Enrichment Query Language
Enrichment Query Language (EQL) is a query language generated with ANTLR that allows us define that streams and fields to use and join. Before we look into details of the EQL, let’s take a look at a few definitions of terms.
Term | Definition |
---|---|
Stream | A stream represents continuosly updating data set of unknown size. A stream is an ordered, replayable, and fault-tolerant sequence of immutable data records |
Data record | A data record is defined as key-value pair |
Table | A table is a collection of key-value pairs |
Joiner | A joiner merges two streams or tables based on the keys of their data records, and yields a new stream |
Enricher | An enricher add relational information about events |
Queries
Following provides an abstract diagram definition for EQL.
Joiners
A joiner merges two streams or tables based on the keys of their data records, and yields a new stream.

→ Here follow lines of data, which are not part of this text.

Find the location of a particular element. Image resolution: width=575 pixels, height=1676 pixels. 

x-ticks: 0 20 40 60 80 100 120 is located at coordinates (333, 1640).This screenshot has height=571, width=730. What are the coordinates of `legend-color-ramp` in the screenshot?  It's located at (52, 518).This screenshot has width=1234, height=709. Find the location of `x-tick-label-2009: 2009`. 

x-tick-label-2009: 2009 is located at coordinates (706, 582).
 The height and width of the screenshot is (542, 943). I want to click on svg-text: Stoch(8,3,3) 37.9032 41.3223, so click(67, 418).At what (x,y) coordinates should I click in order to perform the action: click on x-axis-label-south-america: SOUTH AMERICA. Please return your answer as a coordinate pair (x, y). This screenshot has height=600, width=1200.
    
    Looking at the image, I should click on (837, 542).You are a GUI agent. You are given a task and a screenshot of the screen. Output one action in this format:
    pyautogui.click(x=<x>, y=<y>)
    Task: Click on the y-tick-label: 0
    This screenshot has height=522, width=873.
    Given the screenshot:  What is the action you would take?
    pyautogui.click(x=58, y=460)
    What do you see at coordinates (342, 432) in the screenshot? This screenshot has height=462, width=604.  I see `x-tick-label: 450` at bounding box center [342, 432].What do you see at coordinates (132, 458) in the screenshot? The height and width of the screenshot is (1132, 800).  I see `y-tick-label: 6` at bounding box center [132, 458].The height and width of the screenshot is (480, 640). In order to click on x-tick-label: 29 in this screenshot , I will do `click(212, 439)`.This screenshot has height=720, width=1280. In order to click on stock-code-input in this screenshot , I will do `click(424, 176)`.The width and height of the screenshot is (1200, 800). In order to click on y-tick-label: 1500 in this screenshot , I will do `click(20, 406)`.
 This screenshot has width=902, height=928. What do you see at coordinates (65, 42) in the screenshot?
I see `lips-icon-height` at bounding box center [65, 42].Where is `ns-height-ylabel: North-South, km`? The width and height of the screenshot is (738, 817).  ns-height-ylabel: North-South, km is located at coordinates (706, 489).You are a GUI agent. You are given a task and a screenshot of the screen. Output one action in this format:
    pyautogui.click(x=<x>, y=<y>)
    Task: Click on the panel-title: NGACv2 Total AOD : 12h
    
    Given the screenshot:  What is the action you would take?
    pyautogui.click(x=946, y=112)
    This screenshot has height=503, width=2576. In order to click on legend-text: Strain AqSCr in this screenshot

Joiner basic syntax is as follows:
JOIN SELECT <comma-separated-fields or *> FROM (TABLE|STREAM) <stream-name> [[PARTITION] BY <field-name>] USING <joiner-name>
Where:
<comma-sparated-fields or *>
or<field-name>
: The selected fields to join. The wildcard*
indicates ‘all fields of stream’.<stream-name>
: The selected stream from which enricher will get data.<joiner-name>
: The selected joiner in enrichment config json.
GLOBAL TABLE
The FROM GLOBAL TABLE
clause allows us use a stream as Kafka Stream GlobalKTable.
Optional PARTITION BY
The [PARTITION] BY
clause allows us partition by field instead of stream’s key. We are going to illustrate this behaviour in next diagram:
Enrichers
An enricher add relational information about events.
Enricher basic syntax is as follows:
ENRICH WITH <enricher-name>
Where:
<enricher-name>
: The selected enricher in enrichment configuration json.
An enricher can be any data source that works with Json messages.
Output Stream
The INSERT INTO
clause allows us to define what stream to use as the output stream, this clause can be complemented with PARTITION BY
clause that allows us repartition the output stream by a specific field. If we omit the PARTITION BY
clause, the enricher will use the current partition key of the input stream.
Examples
Simple field extraction
Suppose that we have two streams with fields:
- inputStream1: fieldA and fieldB
- inputStream2: fieldC and fieldD
If we define next query:
SELECT fieldA, fieldB, fieldC FROM inputStream1, inputStream2 INSERT INTO STREAM output
Enricher extracts fieldA, fieldB and fieldC from both inputStream1 and inputStream2 if exists and inserts them in output.
This query is very simple and not enrich, Enricher only extracts and inserts fields.
Simple streams join
If we define next query
SELECT * FROM STREAM inputStream1 JOIN SELECT fieldY FROM STREAM inputStream2 USING simpleStreamPreferredJoiner INSERT INTO STREAM output
Enricher extracts all fields from intputStream1 and join them with the fieldY from inputStream2 using simpleStreamPreferredJoiner in order to do it is necessary that the streams share the same key.
Simple streams enrich
If we define next query
SELECT * FROM STREAM input ENRICH WITH simpleStreamEnrich INSERT INTO STREAM output
Enricher extracts all fields from input and enrich with simpleStreamEnrich using as data source a relational database.
Complex streams enrich and join
Suppose that we have a system with data about flow and location and we have a key-value store with information about ip reputation:
We need enrich and join this information and send data to final stream enrichflow. In order to do this we have to define next EQL:
SELECT src, protocol FROM STREAM flow JOIN SELECT * FROM STREAM location USING simpleStreamPreferredJoiner ENRICH WITH reputationStreamEnrich INSERT INTO STREAM enrichflow
These are some examples about EQL and how Enricher works.